Tegnestuen Nørrebo Frandsen: A house like no other
Text: Louise Older Steffensen | Photos: Tegnestuen Nørrebo Frandsen
Ahouse designed by an architect has integrity. It is equipped with its own personality, its own voice, which impacts those who live there and those who visit it,” says architect Annika Nørrebo, one half of the founders and owners of Tegnestuen Nørrebo Frandsen. “A lot of different elements go into doing that successfully,” the other half of the architecture company, Michael Frandsen, adds. “It’s about the little details and the greater whole. When they come together, you’ll have a house that keeps contributing positively to its surroundings and the people who live in it.”
The two share a lifelong passion for architecture. When she was young, Nørrebo drew up countless floorplans and sketches, while Frandsen constructed little houses made from bamboo as a child. “Architecture for us is something much more than just aesthetics and glamour,” Frandsen explains. “It is the power to create rooms that improve lives and create a comfortable atmosphere, whether you’re considering the interaction between the spaces inside the house or how the building will interact with its surroundings.”
Unlike many smaller architecture companies, Tegnestuen Nørrebo Frandsen has extensive experience with both private and commercial architectural designs. Before they decided to go it alone three years ago, Nørrebo and Frandsen both worked for a large design and building contractor, working with all aspects of a project, from design through to construction. “Whether we work on a single-family home or a 50-house project, we’re very aware that the cost of the build must be considered from the get-go. It’s easy to draw up fantastic plans for a mansion with no financial constraints. It’s much more challenging – and fun – to draw up equally fantastic and unique plans within the constraints of a realistic budget,” says Nørrebo.
“Working within particular parameters is part of the fun of being an architect. You’re not just building a pretty house in isolation; you’re building a home that is perfect within its particular location, which works with the council’s restrictions and for the family who’ll live in it. It’s something you wouldn’t get in a tract house,” Nørrebo says.
Pre-modelled tract houses are a highly popular choice for families who want to build a house from scratch in Denmark. While they come with some modification options, they’re known as ‘typehuse’, or ‘type houses’, for a reason, as clients choose from a limited range of possibilities, leaving the finished house looking and feeling very similar to other tract houses. “With an architect-designed home, the house adapts to you. With a prebuilt home, you have to adapt to it,” Nørrebo points out.

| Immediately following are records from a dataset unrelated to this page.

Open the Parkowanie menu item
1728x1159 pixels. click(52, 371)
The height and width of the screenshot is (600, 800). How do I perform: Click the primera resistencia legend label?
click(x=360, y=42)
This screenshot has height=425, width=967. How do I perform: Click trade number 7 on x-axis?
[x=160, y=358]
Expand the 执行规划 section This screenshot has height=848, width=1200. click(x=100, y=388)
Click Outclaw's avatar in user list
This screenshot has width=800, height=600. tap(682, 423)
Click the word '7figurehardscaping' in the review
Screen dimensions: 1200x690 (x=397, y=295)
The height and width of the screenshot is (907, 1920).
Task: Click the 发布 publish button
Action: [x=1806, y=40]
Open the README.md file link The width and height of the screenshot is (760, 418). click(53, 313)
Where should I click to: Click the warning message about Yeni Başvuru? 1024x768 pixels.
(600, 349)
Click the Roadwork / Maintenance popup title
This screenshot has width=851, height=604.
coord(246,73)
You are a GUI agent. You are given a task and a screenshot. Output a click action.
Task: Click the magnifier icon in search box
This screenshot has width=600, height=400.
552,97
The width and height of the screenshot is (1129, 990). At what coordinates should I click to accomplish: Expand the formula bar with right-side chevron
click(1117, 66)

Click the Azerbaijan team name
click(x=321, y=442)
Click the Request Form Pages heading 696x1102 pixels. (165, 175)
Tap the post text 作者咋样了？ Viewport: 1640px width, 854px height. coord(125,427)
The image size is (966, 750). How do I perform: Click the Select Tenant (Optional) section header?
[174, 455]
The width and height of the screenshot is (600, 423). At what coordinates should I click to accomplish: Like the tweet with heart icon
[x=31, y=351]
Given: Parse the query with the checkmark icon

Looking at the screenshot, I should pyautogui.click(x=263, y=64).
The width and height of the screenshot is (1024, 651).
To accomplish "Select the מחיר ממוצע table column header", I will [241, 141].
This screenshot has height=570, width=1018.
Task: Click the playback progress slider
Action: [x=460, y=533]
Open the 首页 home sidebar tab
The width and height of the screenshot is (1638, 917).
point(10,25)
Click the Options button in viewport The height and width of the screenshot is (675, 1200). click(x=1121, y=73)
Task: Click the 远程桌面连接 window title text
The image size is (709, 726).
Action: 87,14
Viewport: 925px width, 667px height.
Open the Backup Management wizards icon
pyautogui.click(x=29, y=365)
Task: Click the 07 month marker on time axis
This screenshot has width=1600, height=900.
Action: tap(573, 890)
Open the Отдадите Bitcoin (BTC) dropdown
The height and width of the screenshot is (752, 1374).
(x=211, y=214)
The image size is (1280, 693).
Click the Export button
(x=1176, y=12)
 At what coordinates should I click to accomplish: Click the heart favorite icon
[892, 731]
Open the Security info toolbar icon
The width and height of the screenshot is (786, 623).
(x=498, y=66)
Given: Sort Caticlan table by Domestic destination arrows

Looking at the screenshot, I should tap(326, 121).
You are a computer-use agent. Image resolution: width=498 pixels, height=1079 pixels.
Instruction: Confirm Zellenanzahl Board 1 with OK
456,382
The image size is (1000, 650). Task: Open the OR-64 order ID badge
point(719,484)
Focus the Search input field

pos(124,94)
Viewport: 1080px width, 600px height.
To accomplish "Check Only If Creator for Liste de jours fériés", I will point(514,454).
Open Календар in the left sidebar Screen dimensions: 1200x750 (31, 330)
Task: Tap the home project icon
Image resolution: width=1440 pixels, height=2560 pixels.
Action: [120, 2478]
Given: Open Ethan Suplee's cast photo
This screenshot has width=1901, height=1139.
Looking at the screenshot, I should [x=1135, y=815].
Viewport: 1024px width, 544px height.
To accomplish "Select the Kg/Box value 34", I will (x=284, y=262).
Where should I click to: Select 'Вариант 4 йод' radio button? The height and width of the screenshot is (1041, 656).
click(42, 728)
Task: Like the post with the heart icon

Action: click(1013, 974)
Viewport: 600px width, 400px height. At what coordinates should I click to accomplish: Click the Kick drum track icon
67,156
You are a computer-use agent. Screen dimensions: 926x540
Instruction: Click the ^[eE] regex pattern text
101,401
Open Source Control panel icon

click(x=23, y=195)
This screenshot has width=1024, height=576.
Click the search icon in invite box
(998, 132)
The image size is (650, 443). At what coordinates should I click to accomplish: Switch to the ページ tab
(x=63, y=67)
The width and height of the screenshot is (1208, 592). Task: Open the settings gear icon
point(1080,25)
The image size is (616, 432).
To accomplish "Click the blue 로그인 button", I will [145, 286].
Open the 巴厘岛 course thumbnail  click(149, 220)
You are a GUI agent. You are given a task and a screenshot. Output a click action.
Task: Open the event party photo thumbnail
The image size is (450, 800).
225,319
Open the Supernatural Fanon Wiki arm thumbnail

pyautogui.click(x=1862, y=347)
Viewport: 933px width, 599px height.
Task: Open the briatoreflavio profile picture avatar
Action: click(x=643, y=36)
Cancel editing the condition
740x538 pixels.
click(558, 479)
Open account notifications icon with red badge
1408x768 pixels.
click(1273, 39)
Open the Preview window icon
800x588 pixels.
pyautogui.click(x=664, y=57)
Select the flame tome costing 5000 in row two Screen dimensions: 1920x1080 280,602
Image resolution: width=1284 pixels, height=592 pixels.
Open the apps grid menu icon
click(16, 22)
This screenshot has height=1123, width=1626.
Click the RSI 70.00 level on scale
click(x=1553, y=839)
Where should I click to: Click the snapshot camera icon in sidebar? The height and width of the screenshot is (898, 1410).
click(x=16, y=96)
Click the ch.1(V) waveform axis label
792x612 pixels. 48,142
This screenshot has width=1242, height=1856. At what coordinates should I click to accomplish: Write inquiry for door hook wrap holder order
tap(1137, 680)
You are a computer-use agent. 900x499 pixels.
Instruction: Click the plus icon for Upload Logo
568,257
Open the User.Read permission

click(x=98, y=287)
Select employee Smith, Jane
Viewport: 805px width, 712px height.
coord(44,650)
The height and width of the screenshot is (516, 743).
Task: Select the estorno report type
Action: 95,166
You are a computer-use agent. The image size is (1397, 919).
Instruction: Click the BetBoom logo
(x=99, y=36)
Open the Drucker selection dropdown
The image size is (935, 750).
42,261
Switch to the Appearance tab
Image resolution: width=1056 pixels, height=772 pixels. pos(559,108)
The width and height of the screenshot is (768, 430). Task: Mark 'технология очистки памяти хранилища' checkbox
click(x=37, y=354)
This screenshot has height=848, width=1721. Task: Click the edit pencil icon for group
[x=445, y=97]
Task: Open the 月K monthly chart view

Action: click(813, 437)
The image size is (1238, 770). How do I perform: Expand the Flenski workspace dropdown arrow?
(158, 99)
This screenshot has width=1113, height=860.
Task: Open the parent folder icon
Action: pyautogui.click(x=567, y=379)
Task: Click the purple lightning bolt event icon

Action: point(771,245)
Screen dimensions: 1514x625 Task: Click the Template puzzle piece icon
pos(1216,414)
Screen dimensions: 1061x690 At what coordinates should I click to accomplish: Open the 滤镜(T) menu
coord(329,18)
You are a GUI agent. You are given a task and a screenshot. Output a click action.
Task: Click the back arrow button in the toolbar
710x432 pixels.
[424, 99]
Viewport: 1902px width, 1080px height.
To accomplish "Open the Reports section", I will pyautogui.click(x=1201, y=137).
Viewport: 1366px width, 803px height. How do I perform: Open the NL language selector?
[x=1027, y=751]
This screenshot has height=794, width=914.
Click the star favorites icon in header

Contrary to popular belief, it doesn’t have to be outrageously expensive to have an architect draw up your house. “Nørrebo and I know what things cost in the real world, and we take pride in designing realistic projects that will keep their value and stand the test of time,” Frandsen says. “It’s crucial to consider whether the building will still be as attractive five, ten or 50 years down the line.” To create something timeless, Nørrebo and Frandsen take on board the lessons of the classic Danish architectural tradition of light, openness and clean lines and make it into their own. “If you look at houses from the ‘40s, ‘50s and ‘60s, they possess a certain elegance and timelessness that make them just as attractive today as they were back then. Just look at Jørn Utzon’s 1950s home, for example.”
This year, Tegnestuen Nørrebo Frandsen was asked to design a former client’s new home. Their family had expanded, and they’d found a beautiful spot for a new home close to Vejle. The old house was demolished, revealing a gorgeous, open plot of land by the sea on Strandvejen, though it came with something of a challenge: the new house would have to be built on a significant slope. “That’s exactly the kind of challenge we like,” Frandsen says. “It breathes some personality into the building before we even begin.” The family needed a large and spacious house, which Nørrebo and Frandsen managed to give a light expression by playing around with different levels, colours and lines. The hidden third floor and tessellated façade belies the size of the house from the road, and the house evokes the sharp elegance and poise of classic mid-century Danish architecture, while fitting the modern needs of the 21st century.